Excès de zèle ou tentative de travestissement du Magal ? Le Magal est-il finalement un jour, une semaine ou un mois ? C’est la question qu’on est en droit de se poser en observant cette fureur quotidienne et intempestive qui s’est emparée depuis quelques semaines de toutes les rues du pays.
Des haut-parleurs dans tous les coins de rue, une rivalité en décibels, des danses endiablées, etc. : c’est quoi tout ce bruit et ce désordre ? On ne peut plus vaquer convenablement à ses occupations : partout des tentes, des cuisines à ciel ouvert et énormément de débris laissés sur place. Depuis quand un Talibé mouride peut-il inventer des choses et le mettre en concurrence avec le NDGIGUEL du Cheikh ? D’où vient cette innovation qui consiste à fêter tout le mois de Safar et à obliger tous les citoyens à suspendre leur vie et leurs occupations pour sacrifier à une tradition qui n’a aucun fondement dans le mouridisme ? La voie de Serigne Touba n’est pas du folklore, elle est même aux antipodes des pratiques qu’on veut y greffer. Et c’est à nous, ses disciples, de nous battre pour que son sa vision, on ne peut plus claire et humaniste, ne soit pas travestie par des entrepreneurs religieux occultes, de faux dévots et autres charlatans. Des jeunes de Thiès ont montré la voie : ils ont peint la façade nord-est du champ de course (Hippodrome Ndiaw Macodou) en blanc, effaçant du coup tous les graffitis insolents et immondes qui maculaient le mur. À la place de ces graffitis, ils ont peint les saints de presque toutes les confréries ; mais le plus important, c’est qu’ils ont assaini les alentours. Ce mur qui est d’habitude un urinoir pour badauds a été récupéré et rendu salubre : ils ont remballé le sol, mis de la terre blanche et bordé un espace de plus trois mètres à partir du mur par des pneus peints en blanc.

*EXTRAIT DES DONNÉES*.
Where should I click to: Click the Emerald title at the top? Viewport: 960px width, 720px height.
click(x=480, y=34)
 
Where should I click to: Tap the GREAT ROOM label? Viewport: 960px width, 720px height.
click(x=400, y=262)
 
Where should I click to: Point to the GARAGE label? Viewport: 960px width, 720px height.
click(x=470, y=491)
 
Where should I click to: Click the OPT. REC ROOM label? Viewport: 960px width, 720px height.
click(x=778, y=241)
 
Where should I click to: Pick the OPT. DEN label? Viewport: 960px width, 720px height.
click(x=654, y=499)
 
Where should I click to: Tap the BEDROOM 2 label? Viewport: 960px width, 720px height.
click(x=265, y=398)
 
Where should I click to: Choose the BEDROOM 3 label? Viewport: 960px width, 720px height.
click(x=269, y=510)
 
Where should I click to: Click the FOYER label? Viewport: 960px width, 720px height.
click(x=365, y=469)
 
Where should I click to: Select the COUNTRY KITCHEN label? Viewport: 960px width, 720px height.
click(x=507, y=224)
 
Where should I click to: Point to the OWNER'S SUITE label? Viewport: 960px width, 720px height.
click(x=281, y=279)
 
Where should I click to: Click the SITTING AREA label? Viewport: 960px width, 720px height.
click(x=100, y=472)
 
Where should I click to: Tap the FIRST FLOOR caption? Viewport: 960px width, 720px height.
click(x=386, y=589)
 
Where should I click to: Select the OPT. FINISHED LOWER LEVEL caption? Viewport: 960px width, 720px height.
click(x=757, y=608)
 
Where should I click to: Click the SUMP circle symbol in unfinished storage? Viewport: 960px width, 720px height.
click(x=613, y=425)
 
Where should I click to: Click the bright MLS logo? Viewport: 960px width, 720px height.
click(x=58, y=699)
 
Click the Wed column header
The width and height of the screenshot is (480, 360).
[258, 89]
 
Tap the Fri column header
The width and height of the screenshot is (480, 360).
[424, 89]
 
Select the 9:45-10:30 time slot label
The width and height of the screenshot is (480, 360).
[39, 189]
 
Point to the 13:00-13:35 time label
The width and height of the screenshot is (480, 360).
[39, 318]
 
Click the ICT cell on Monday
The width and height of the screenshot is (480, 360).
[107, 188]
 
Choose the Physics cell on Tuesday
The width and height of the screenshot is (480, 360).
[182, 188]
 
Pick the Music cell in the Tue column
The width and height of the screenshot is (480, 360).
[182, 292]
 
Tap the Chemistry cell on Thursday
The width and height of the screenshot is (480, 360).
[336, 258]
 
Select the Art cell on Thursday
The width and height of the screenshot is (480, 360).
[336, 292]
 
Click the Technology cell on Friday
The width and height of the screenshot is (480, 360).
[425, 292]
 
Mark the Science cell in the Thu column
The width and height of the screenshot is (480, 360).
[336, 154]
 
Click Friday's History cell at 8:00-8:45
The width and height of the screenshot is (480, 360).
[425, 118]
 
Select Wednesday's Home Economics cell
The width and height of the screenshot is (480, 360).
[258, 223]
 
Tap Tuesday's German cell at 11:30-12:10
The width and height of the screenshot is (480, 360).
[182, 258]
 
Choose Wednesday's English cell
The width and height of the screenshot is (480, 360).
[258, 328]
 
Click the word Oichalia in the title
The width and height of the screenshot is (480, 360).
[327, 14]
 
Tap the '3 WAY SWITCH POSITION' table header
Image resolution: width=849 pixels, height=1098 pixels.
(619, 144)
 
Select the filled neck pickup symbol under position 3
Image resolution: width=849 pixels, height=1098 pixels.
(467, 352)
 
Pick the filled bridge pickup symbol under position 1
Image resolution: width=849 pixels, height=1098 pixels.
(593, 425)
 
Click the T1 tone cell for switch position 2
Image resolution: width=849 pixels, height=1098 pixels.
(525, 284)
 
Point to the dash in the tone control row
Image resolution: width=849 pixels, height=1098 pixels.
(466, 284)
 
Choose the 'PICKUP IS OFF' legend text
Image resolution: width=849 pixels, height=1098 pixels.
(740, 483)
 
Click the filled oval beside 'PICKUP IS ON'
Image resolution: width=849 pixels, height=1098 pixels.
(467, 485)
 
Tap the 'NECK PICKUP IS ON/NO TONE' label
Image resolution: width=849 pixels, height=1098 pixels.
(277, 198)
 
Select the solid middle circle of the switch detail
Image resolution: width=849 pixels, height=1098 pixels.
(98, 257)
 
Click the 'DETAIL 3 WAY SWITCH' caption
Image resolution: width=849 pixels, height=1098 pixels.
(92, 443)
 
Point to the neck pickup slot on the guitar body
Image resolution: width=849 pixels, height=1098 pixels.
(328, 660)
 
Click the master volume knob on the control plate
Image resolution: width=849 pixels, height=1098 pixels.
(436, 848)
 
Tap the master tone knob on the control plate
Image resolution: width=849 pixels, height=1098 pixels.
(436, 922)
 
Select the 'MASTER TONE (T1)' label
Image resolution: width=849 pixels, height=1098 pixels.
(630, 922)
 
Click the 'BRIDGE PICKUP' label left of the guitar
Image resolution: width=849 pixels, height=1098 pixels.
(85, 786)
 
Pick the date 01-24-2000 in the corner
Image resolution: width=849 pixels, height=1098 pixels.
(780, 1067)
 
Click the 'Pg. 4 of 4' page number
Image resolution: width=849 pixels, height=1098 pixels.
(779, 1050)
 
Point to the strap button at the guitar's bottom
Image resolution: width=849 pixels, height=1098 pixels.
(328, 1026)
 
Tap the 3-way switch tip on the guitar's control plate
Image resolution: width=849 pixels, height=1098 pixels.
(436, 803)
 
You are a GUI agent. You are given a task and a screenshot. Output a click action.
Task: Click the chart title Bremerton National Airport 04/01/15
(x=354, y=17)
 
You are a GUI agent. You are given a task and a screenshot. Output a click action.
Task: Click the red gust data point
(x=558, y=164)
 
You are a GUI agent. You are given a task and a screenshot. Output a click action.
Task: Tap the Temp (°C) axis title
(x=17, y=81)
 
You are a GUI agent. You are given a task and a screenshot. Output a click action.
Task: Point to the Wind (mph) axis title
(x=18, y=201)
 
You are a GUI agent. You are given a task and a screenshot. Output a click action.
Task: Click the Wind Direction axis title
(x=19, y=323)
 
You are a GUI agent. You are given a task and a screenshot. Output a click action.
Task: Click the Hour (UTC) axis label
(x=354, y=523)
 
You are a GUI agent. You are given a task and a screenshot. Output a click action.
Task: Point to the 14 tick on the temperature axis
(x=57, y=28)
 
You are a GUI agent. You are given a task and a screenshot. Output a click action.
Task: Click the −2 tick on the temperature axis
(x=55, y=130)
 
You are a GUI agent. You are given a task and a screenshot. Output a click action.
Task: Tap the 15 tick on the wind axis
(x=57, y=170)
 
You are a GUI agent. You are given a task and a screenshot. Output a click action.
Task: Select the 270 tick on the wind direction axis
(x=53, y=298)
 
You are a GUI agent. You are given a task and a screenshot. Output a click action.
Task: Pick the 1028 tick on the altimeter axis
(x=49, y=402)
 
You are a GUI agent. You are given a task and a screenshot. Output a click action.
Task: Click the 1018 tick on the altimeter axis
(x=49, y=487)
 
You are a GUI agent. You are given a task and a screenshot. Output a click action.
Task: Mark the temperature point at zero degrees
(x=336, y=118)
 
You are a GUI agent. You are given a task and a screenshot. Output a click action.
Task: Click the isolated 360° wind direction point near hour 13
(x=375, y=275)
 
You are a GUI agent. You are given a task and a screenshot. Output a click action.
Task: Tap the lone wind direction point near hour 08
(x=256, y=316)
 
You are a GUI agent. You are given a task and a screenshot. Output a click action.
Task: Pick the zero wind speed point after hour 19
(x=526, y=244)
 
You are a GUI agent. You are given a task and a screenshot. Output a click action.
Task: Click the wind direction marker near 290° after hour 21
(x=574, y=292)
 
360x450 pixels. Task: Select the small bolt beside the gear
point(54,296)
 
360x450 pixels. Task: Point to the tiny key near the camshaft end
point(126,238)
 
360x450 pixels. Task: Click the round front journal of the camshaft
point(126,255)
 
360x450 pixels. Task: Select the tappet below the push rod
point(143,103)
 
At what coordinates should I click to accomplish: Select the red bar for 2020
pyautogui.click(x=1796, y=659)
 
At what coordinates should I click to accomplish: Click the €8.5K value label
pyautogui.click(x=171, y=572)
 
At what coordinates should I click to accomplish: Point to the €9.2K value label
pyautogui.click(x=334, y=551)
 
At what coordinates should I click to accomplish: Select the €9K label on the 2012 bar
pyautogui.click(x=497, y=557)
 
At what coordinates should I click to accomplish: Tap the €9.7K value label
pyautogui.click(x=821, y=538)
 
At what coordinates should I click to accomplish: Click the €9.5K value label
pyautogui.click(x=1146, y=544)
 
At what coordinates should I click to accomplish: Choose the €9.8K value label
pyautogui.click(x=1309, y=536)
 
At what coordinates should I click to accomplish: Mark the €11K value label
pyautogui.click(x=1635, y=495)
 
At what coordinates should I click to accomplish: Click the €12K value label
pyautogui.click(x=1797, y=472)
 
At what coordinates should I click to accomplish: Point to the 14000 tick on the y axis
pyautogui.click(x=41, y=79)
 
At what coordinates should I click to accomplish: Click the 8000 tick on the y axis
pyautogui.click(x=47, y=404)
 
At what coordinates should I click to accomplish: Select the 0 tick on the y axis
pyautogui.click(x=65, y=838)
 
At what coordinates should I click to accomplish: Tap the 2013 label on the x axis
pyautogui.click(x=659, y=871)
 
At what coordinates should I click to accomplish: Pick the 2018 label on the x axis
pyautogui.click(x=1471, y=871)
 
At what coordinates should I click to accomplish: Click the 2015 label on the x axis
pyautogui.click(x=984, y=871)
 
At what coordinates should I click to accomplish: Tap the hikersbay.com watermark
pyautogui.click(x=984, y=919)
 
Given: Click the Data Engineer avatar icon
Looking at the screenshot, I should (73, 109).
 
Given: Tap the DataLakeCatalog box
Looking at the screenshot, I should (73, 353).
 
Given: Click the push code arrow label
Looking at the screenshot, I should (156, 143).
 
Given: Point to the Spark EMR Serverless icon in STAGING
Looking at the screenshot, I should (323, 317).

*L'EXERCICE*. Continuez le texte sur les fêtes du Magal en reprenant juste après sa dernière phrase.

*RÉPONSE FINALE*.
Par ce geste salutaire, ils ont sauvé leur environnement jadis souillé et ont donné aux pèlerins en route pour Touba un espace où ils peuvent prier ou se reposer. Ces jeunes nous ont lancé un message fort : on n’a pas besoin de bloquer la circulation par un MAADIAL agressif et irrespectueux pour préparer 18 Safar ; on n’a pas besoin d’arraisonner les citoyens pour les forcer à donner des sous dont ils ignorent la destination. Le message que ces jeunes ont donné à tous leurs condisciples est clair : la meilleure façon de préparer le 18 Safar, c’est de rendre le Sénégal salubre, comme il ne l’a jamais été auparavant, un Sénégal plus agréable à vivre. Il faut refuser que tous les quémandeurs professionnels, les bandits et autres déviants, prétextent de cette journée de grâce pour donner une apparence de licéité à leurs desseins obscurs. Dans ce pays où le folklore l’emporte sur tout, rester dans l’orthodoxie devient une mission quasi impossible, mais il faut y aller avec pédagogie, courage et fermeté. C’est toujours dans le silence coupable du Maslaha que les malfaiteurs orchestrent leurs forfaits et finissent par l’imposer à la communauté. Il faut arrêter ce massacre. Il faut du respect et de la considération pour l’espace public, pour la vie en communauté. Nul n’a le droit de se taire et de laisser faire cette comédie religieuse qui cherche plutôt à ternir l’image du Cheikh.
Ce gaspillage dans les rues n’est rien d’autre qu’une entreprise rusée de profaner le Ndiguel du Cheikh en l’assujettissant à ses propres fantaisies. Si on en arrive à une situation où chacun peut faire son cirque et le mettre sous le compte du mouridisme, ce sera le début d’une désacralisation incompatible avec la voie de l’ascèse. L’aspirant ne devrait jamais, sous quelque prétexte que ce soit, sacrifier le travail et le gain licite par l’institutionnalisation d’un « MAADIAL » qui le dispenserait justement du devoir de tirer des fruits de son propre labeur les moyens de sa jouissance. Il faut arrêter l’imposture ! Ces innovateurs n’ont reçu aucune bénédiction de la part du marabout pour fonder leur entreprise : c’est de l’arnaque. Serigne Touba est allé en exil « TRAVAILLER » pour notre rédemption et nous, nous contentons de quémander à tout vent ! Il faut refuser que des ignorants et des incultes imposent leur loi et leur « foi » à des gens raisonnables. La religion n’est pas une affaire de Logique, c’est vrai, mais ce serait une illusion de croire qu’on peut être croyant en congédiant complètement la raison.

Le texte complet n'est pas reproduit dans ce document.